« Les jeunes générations veulent trouver du sens à leur travail » Patrick Coroyer, président de l’ANDRHDT

Publié le 24 septembre 2019 à 6h28 - par

Les 19 et 20 septembre 2019, le conseil départemental du Gers à Auch accueillait le colloque annuel de l’Association nationale des DRH des territoires (ANDRHDT), sur le thème « Nouveaux agents, nouvelles générations, nouvelles demandes ». Avec, cette année, deux spécificités : des experts spécialistes apportaient un éclairage scientifique ou théorique aux débats et les participants pouvaient interagir depuis la salle, en numérique, avec les intervenants. Patrick Coroyer, président de l’ANDRHDT et directeur du département ressources humaines de la ville de Nantes et de Nantes Métropole, a accepté de répondre à nos questions.

"Les jeunes générations veulent trouver du sens à leur travail" Patrick Coroyer, président de l'ANDRHDT
Colloque annuel 2019 de l'ANDRHDTau Conseil départemental du Gers-Auch

Quelles sont les attentes professionnelles des nouvelles générations d’agents ?

Le rapport au temps de travail et l’articulation entre vie privée et vie publique ont évolué, en particulier à cause du numérique, et la question se pose désormais de l’aménagement du temps et de la façon dont s’organise le travail dans la vie. L’activité salariée, subie, les nouvelles générations n’ont plus envie de la subir. Se posent également de nouveaux enjeux, en dehors du temps de travail, comme le déplacement ou la souplesse d’organisation. Et ces générations, habituées à se faire leur propre opinion sur tout dans la société, cherchent à trouver encore davantage de sens à leur travail. D’où une demande de mobilité beaucoup plus forte, car l’agent qui ressent un manque de sens et qui ne comprend pas peut aller jusqu’au refus d’accomplir son travail ; et il ira alors chercher un poste ailleurs. C’est pareil vis-à-vis de l’employeur : la logique qui consiste à rester quarante ans dans le même métier, c’est fini. J’arrive dans une collectivité et je regarde ce qu’il s’y passe. Si je m’y trouve bien, je reste, sinon… je pars ailleurs. Un autre changement pour les plus jeunes concerne le lieu de travail. Ils veulent bouger, respecter le développement durable et souhaitent aménager des temps de pause, pour faire du sport ou aller chercher les enfants à l’école, par exemple. Ce, y compris dans la journée et ce quel que soit leur niveau d’activité. On constate aussi la demande de besoins immatériels, au-delà de la rémunération : considération, reconnaissance…

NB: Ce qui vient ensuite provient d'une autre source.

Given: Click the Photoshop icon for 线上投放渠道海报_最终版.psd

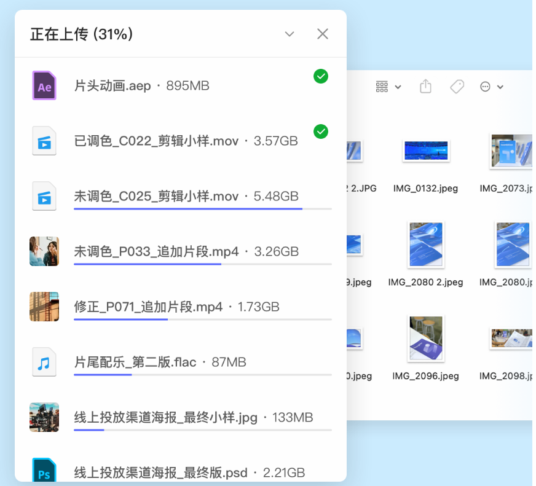Looking at the screenshot, I should 44,471.
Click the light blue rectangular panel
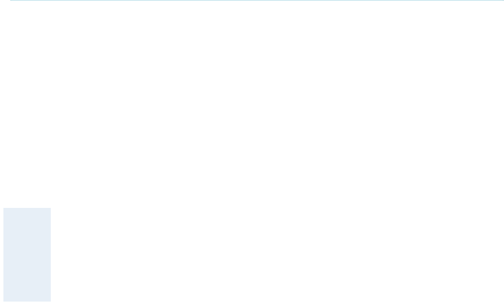Screen dimensions: 504x305 27,255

Quelles sont les conséquences de cette évolution au sein des collectivités ?

Il y a deux réactions. Spontanément, cela peut être un choc des cultures. Mais cela peut aussi être une émulation pour l’équipe. Avec les SMS et les téléphones portables, notre vie privée est rentrée sur le lieu de travail qu’on le veuille ou non, mais il faut refixer quelques règles… Organiser les pratiques par des chartes, par exemple, en autorisant les agents à répondre à un ou deux SMS personnels pendant une réunion mais pas à consulter Google n’importe quand. Cette évolution oblige aussi les collectivités à être plus en adéquation avec les usagers, qui sont du même modèle que les nouvelles générations. Ils souhaitent pouvoir faire leurs démarches en ligne 24h sur 24h. Et ce n’est pas seulement une question de générations. On ne peut plus proposer des files d’attente, des accueils avec des boxes fermés, des documents papier… Cette évolution ne s’est pas faite d’un seul coup. Quant à savoir si c’est mieux ou pas…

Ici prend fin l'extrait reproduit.